Talking Wine – April 2016

We are fast approaching Budget time and by the time you read this it will be done and dusted. My plea to the Chancellor would be to keep cutting duty rates especially giving a break to our own industry. Whisky, gin, cider, beer and wine are all produced to a high standard in the UK and should be encouraged for many different reasons. In England the average consumer (which probably excludes those who read this column!) pays £333 in tax on booze each year, whereas the same consumption in Italy would attract a tax of just £46. For those interested the tax on table wine is £2.05, sparkling wine is £2.63 and spirits £7.26. However it doesn’t stop there because you have VAT at 20% on the whole cost which includes the liquid, glass, stopper, label, transport etc and also on the duty tax. So you pay a tax on a tax. It’s just crazy!! There is always a fight against the anti alcohol lobby but recent figures have shown that a cut in duty brings greater revenue to the treasury so come on Mr Osborne – you know it makes sense!!
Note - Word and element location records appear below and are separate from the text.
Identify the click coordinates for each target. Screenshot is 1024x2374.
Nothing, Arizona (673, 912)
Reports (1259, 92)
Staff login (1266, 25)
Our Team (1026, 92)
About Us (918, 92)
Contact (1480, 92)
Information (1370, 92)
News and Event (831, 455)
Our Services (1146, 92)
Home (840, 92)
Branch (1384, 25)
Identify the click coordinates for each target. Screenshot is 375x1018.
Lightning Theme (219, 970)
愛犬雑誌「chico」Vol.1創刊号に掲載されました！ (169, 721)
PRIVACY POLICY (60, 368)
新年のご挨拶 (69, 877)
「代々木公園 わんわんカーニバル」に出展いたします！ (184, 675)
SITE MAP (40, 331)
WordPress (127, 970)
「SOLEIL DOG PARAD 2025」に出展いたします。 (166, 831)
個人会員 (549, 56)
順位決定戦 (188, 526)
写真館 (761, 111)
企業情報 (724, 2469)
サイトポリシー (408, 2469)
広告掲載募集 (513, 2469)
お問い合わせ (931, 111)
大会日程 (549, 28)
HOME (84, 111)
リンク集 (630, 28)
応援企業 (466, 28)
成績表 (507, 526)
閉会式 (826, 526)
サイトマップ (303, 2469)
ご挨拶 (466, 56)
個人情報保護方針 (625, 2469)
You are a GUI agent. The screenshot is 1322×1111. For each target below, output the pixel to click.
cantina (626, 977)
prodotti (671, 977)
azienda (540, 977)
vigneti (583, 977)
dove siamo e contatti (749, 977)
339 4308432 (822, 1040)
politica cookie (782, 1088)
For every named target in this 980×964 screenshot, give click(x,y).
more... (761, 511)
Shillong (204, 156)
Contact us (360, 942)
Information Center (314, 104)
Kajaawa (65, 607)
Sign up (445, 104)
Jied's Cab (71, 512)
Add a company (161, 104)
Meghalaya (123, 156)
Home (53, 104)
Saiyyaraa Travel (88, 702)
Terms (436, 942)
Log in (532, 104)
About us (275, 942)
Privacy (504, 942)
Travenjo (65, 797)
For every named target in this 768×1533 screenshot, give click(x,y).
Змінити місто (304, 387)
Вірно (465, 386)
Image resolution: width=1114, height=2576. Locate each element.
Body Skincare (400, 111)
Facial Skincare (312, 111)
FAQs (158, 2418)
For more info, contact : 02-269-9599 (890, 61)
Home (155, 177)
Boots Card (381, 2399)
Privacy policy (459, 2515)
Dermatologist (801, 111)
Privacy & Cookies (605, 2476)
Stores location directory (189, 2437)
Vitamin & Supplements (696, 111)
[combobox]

A Scottish based company is launching a grapefruit based beer and has come up with a gimmicky way to entice new customers. Anyone presenting a grapefruit will be offered a free half pint, but with the offer restricted to one half per person the offer seems less than attractive. The grapefruit will be sent to the brewery for use in the next brew. So how much does it actually cost to produce a half pint compared with the cost of a single grapefruit?